= Activity =
Nothing other than the lines from the one containing "Comment (32, 1750)" through the last line of the data below should be output, each reproduced exactly.

** Data follows **

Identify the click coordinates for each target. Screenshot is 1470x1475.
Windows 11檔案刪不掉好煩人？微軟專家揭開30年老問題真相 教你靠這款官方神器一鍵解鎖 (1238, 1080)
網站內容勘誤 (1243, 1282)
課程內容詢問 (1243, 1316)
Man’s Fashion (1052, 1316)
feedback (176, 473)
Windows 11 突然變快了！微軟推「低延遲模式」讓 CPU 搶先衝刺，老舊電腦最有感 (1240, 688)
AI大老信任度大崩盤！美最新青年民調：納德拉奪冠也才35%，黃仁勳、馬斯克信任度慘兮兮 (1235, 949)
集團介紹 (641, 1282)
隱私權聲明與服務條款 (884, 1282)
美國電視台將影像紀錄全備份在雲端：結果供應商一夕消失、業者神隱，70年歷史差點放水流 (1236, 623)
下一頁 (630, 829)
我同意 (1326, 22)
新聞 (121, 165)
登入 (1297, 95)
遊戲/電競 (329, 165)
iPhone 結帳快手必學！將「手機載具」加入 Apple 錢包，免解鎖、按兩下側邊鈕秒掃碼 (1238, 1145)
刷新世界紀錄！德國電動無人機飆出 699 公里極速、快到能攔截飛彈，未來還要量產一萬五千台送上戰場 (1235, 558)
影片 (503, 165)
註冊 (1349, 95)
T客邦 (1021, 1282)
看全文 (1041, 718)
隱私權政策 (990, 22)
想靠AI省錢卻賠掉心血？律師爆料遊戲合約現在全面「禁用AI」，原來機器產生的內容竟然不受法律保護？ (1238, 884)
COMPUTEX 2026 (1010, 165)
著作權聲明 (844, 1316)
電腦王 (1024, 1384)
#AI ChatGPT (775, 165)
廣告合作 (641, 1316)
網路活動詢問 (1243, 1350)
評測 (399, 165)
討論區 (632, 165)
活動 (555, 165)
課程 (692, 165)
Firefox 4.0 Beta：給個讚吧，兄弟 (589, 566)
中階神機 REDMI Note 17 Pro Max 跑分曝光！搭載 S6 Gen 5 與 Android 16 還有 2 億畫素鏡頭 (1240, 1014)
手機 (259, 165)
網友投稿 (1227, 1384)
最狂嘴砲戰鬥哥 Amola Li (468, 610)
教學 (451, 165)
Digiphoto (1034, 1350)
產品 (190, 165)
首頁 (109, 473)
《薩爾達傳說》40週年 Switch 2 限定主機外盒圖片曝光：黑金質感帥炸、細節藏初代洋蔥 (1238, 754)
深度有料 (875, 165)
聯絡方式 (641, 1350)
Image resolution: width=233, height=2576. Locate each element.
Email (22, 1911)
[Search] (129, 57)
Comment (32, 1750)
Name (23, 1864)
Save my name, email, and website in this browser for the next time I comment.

** End of Data **

= Answer for this exercise =
Comment (32, 1750)
Name (23, 1864)
Save my name, email, and website in this browser for the next time I comment.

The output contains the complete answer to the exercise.